Ella había ido adonde su padre pero él ya estaba muerto. Luego adonde sus hermanos, por turnos, el mayor primero. Pero también habían muerto. Caminó entre las mujeres, que estaban acuclilladas en el suelo, y se abrazó a los cadáveres y se meció y lloró. Los soldados se marcharon. En la calle se inició una batalla de perros. Al rato llegaron unos hombres con carretas. Ella fue de un lado para otro con el sombrero de su padre en la mano. No sabía qué hacer con él.

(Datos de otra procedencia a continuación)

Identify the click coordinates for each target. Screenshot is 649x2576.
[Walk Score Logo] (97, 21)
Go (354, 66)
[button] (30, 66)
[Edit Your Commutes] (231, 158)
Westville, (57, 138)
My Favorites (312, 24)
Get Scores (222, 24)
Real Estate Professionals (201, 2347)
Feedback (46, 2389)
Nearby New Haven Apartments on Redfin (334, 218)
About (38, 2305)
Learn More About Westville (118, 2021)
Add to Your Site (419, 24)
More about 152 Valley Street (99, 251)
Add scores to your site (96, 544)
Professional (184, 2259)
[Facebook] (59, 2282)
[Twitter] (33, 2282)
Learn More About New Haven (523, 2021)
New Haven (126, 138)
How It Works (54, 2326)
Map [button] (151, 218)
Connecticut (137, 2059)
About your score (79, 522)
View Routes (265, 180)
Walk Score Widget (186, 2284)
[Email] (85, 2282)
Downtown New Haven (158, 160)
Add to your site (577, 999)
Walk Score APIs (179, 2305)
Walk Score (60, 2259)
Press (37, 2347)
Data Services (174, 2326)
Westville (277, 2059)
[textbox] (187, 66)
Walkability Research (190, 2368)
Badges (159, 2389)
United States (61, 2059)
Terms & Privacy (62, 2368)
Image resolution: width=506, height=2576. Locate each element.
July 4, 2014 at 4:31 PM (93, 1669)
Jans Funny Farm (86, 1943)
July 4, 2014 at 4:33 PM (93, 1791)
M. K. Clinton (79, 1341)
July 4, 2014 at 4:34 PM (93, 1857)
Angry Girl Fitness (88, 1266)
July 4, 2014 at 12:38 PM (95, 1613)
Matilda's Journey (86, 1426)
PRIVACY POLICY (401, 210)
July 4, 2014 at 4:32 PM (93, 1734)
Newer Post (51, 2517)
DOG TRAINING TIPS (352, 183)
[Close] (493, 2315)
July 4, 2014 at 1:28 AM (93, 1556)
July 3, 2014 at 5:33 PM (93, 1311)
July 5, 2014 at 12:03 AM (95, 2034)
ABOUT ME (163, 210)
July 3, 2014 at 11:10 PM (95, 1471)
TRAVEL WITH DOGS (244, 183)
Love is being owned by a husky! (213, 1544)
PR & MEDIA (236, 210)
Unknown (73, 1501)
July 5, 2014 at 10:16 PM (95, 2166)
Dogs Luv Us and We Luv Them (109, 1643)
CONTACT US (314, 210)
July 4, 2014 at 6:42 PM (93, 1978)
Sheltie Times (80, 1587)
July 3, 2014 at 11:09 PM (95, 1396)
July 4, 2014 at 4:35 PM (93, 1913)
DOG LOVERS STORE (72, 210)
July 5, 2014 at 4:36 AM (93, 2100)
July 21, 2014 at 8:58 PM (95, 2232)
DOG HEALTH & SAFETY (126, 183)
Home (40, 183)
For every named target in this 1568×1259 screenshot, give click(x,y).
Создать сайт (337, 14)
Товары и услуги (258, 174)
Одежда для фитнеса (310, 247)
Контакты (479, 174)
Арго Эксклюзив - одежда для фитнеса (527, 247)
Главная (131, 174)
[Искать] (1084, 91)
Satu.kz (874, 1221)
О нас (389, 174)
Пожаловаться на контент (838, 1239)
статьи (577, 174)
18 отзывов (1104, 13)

A medianoche, estaba sentada en la iglesia con el sombrero aún en el regazo cuando el sepulturero se detuvo para hablar con ella. Le dijo que se fuera a su casa, pero la chica dijo que su padre y sus hermanos estaban muertos en su casa sobre sus esterillas y una vela ardía en el suelo y que ella no tenía dónde dormir. Dijo que toda su casa estaba tomada por los muertos y que por eso había ido a la iglesia. El sepulturero escuchó. Luego se sentó a su lado en el banco de madera basta. Era tarde, la iglesia estaba desierta. Permanecieron sentados con los sombreros en la mano, ella el de paja, él el de fieltro negro y ala ancha. Ella lloraba. Él suspiró y dio la impresión de estar también agotado y deprimido. Dijo que si bien uno quisiera pensar que Dios castiga a quienes hacen cosas semejantes y que la gente así suele decirlo, según su experiencia nadie podía hablar por Dios, y los hombres con un historial de iniquidades suelen disfrutar de una vida acomodada y morir en paz y recibir un entierro con todos los honores. Dijo que era un error esperar demasiado de la justicia en este mundo. Dijo que la teoría de que el mal raramente es recompensado era exagerada, puesto que si el mal no tuviera alguna ventaja los hombres lo evitarían y entonces, ¿cómo podría la virtud ser inherente a su rechazo? Dada su profesión, era lógico que su experiencia con la muerte fuera mayor que para el resto de la gente, y dijo que si bien era cierto que el tiempo cura el desconsuelo, esto solo es así a costa de la lenta extinción de los seres queridos de la memoria, que es el único lugar donde estos moran entonces y ahora. Se difuminan las caras, se apagan las voces. No dejes que se escapen, susurró el sepulturero. Pronuncia sus nombres. Hazlo y no dejes que la pena muera, porque ella es la que dulcifica toda ofrenda.
La muchacha repitió estas palabras al ciego mientras estaban frente a la pared de la granja. Dijo que las niñas habían ido a empapar sus pañuelos en el charco de sangre de los asesinados o a arrancarse jirones de los dobladillos de sus enaguas. Este comercio originó muchas idas y venidas como si se tratara de un grupo de enfermeras necias despojadas de todo recuerdo de su verdadera función. La sangre pronto saturó la tierra y al caer la noche antes de que empezara a llover llegaron jaurías de perros a arrancar bocados de aquel barro empapado de sangre y se lo comieron y pelearon y se alejaron abyectos otra vez; al día siguiente no quedaba señal de muerte ni de sangre ni de asesinato.